WHAT THE EXERCISE ASKS |
Rewrite the lines from the one with "[dialog] (273, 1353)" to the one with "Fale Conosco (868, 997)", both included, and keep every request line in that stretch. Multiply each coordinate in the answers by 1.25 and round to whole numbers, rounding halves up.

RECORDS FOR THIS EXERCISE |
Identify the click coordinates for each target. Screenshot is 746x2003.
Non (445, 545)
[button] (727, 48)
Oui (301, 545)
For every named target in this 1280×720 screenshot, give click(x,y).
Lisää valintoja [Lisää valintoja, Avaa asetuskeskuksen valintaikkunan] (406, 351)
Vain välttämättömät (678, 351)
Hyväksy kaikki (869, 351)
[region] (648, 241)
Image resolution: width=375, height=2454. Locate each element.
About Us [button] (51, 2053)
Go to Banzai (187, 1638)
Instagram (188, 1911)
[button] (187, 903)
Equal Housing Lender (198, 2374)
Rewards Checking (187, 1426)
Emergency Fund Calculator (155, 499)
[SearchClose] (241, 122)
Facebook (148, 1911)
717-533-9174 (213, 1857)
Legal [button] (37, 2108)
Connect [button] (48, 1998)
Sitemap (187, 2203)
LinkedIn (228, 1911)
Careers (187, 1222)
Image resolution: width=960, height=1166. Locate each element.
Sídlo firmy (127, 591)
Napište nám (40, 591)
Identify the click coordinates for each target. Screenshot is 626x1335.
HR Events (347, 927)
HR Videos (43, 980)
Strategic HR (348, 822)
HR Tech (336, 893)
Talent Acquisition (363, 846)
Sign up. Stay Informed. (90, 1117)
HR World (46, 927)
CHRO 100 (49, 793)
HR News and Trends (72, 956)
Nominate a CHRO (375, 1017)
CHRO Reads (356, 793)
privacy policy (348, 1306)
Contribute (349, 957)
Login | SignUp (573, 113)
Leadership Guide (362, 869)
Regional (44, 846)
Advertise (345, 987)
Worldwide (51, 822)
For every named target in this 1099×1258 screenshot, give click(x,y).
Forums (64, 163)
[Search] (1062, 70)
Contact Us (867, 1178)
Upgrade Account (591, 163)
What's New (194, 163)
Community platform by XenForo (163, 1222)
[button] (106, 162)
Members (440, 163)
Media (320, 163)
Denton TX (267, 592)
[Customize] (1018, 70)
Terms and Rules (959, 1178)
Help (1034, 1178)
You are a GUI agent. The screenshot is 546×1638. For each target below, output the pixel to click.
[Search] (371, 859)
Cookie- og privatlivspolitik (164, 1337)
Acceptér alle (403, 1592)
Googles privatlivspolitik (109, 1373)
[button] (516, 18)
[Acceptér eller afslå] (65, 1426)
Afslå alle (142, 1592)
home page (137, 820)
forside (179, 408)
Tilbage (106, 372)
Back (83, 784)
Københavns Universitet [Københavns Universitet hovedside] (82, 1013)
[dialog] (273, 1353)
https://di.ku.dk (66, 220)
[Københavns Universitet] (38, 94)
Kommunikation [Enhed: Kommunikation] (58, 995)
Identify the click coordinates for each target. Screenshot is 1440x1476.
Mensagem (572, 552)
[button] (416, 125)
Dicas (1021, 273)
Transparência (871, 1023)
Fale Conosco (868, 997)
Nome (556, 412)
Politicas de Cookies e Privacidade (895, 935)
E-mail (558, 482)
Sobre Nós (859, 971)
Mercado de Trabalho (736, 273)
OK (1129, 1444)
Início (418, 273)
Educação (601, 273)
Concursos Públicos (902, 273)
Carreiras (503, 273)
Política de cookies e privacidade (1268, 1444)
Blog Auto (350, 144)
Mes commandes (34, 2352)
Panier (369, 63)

RESULT OF THIS TASK |
[dialog] (341, 1691)
https://di.ku.dk (83, 275)
[Københavns Universitet] (48, 118)
Kommunikation [Enhed: Kommunikation] (73, 1244)
Identify the click coordinates for each target. Screenshot is 1440x1476.
Mensagem (715, 690)
[button] (520, 156)
Dicas (1276, 341)
Transparência (1089, 1279)
Fale Conosco (1085, 1246)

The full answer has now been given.